**REQUIRED ACTION**
Copy nothing before the line containing "Advanced (463, 227)". Reproduce that line and all that follow, exactly, through the end of the records.

**DATA FOR THIS EXERCISE**
************

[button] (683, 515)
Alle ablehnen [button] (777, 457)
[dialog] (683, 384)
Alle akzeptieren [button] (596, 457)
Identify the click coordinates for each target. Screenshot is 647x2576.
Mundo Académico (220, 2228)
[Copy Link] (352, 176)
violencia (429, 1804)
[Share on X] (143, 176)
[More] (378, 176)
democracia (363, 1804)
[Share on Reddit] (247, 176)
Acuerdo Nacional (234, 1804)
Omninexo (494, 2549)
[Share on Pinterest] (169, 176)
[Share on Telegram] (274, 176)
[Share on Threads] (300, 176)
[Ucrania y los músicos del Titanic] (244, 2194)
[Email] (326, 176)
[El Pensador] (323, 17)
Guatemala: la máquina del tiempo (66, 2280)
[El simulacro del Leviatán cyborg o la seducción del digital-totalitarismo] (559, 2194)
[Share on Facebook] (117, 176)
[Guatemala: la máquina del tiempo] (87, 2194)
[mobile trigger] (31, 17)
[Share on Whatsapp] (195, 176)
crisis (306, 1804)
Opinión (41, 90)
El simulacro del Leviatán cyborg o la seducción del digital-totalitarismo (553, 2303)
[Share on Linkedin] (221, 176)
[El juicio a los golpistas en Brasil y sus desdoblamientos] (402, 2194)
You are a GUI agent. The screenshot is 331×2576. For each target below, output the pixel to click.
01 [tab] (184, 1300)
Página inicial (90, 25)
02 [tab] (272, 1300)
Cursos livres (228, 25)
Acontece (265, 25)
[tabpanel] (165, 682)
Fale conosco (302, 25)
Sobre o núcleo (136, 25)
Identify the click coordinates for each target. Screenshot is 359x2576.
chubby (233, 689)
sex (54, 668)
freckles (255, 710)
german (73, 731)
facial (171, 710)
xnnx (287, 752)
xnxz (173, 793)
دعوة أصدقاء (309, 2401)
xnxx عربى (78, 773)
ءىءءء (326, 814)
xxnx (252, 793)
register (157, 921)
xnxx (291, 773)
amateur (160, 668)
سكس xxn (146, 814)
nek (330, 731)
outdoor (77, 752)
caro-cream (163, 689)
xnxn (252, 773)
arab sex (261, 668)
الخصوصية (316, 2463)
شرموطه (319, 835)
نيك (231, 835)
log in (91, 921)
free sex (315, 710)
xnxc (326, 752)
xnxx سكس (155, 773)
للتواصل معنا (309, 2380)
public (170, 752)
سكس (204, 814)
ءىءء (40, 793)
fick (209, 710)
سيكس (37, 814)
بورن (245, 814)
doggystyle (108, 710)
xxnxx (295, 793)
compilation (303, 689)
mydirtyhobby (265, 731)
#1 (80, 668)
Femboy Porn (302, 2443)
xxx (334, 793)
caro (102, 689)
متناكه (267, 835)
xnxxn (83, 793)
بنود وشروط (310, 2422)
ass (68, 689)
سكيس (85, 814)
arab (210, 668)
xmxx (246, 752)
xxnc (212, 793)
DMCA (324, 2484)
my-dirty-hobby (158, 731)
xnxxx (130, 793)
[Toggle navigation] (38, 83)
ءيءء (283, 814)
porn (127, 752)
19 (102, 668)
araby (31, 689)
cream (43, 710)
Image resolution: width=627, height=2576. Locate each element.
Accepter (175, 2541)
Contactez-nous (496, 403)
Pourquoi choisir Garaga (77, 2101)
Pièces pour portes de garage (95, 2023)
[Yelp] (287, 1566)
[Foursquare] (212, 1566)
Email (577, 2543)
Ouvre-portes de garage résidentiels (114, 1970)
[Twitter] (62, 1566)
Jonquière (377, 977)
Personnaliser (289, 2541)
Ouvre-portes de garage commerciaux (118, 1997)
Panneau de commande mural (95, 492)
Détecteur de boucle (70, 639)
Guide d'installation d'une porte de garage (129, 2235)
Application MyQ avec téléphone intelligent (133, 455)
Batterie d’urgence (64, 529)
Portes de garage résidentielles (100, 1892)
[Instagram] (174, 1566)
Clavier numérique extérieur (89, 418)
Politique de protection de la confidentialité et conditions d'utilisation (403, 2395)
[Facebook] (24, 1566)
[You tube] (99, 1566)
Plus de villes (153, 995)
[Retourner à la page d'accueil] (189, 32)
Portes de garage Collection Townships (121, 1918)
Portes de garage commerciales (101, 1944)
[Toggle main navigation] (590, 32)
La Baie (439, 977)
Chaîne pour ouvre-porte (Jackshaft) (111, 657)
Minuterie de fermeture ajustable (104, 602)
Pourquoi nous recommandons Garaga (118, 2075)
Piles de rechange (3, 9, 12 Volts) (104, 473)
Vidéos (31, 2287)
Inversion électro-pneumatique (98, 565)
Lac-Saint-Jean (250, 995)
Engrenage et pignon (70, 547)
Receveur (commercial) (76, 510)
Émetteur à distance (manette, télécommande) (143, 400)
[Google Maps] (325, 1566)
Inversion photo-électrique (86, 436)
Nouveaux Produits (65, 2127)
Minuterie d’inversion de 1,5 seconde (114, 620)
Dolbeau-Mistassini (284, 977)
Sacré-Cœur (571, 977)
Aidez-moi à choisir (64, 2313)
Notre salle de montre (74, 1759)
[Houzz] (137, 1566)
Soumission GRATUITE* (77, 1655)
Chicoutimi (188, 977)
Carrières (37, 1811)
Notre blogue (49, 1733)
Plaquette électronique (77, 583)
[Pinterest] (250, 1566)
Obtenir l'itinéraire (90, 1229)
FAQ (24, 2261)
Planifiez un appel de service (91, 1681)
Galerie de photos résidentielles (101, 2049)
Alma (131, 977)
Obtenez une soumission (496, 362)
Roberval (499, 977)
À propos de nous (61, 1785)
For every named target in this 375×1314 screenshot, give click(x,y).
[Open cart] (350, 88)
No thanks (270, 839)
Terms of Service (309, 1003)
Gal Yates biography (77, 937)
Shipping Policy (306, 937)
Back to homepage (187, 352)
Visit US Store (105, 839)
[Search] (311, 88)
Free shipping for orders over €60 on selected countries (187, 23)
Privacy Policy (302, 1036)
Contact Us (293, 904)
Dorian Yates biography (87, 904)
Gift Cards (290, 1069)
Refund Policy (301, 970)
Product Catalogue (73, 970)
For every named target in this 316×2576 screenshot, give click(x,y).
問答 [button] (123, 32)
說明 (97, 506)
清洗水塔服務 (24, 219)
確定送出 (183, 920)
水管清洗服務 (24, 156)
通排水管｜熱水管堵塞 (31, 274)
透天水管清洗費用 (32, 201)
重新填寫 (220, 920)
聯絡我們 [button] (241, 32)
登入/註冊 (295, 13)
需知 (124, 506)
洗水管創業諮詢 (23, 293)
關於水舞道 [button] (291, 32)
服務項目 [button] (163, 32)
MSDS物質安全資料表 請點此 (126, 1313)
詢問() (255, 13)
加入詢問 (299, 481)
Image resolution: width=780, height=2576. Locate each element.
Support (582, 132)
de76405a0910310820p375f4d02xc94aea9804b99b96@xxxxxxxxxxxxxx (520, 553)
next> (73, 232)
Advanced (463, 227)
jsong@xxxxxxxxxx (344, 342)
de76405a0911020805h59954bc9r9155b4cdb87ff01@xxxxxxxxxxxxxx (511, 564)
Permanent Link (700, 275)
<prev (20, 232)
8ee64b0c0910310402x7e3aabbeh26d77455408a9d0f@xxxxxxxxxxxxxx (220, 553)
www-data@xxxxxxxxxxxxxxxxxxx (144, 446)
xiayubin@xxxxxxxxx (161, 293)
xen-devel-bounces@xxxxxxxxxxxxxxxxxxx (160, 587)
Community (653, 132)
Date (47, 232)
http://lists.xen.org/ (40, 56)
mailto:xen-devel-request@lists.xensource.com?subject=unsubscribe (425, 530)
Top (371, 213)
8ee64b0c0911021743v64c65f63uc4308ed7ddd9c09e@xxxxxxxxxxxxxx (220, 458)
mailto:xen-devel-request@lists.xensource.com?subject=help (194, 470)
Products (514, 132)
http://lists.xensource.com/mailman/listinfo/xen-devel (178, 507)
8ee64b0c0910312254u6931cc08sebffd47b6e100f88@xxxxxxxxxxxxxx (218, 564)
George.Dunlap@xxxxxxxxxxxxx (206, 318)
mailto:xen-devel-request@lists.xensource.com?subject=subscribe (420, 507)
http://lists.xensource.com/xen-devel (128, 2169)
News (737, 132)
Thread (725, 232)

************

**TASK RESPONSE**
Advanced (463, 227)
jsong@xxxxxxxxxx (344, 342)
de76405a0911020805h59954bc9r9155b4cdb87ff01@xxxxxxxxxxxxxx (511, 564)
Permanent Link (700, 275)
<prev (20, 232)
8ee64b0c0910310402x7e3aabbeh26d77455408a9d0f@xxxxxxxxxxxxxx (220, 553)
www-data@xxxxxxxxxxxxxxxxxxx (144, 446)
xiayubin@xxxxxxxxx (161, 293)
xen-devel-bounces@xxxxxxxxxxxxxxxxxxx (160, 587)
Community (653, 132)
Date (47, 232)
http://lists.xen.org/ (40, 56)
mailto:xen-devel-request@lists.xensource.com?subject=unsubscribe (425, 530)
Top (371, 213)
8ee64b0c0911021743v64c65f63uc4308ed7ddd9c09e@xxxxxxxxxxxxxx (220, 458)
mailto:xen-devel-request@lists.xensource.com?subject=help (194, 470)
Products (514, 132)
http://lists.xensource.com/mailman/listinfo/xen-devel (178, 507)
8ee64b0c0910312254u6931cc08sebffd47b6e100f88@xxxxxxxxxxxxxx (218, 564)
George.Dunlap@xxxxxxxxxxxxx (206, 318)
mailto:xen-devel-request@lists.xensource.com?subject=subscribe (420, 507)
http://lists.xensource.com/xen-devel (128, 2169)
News (737, 132)
Thread (725, 232)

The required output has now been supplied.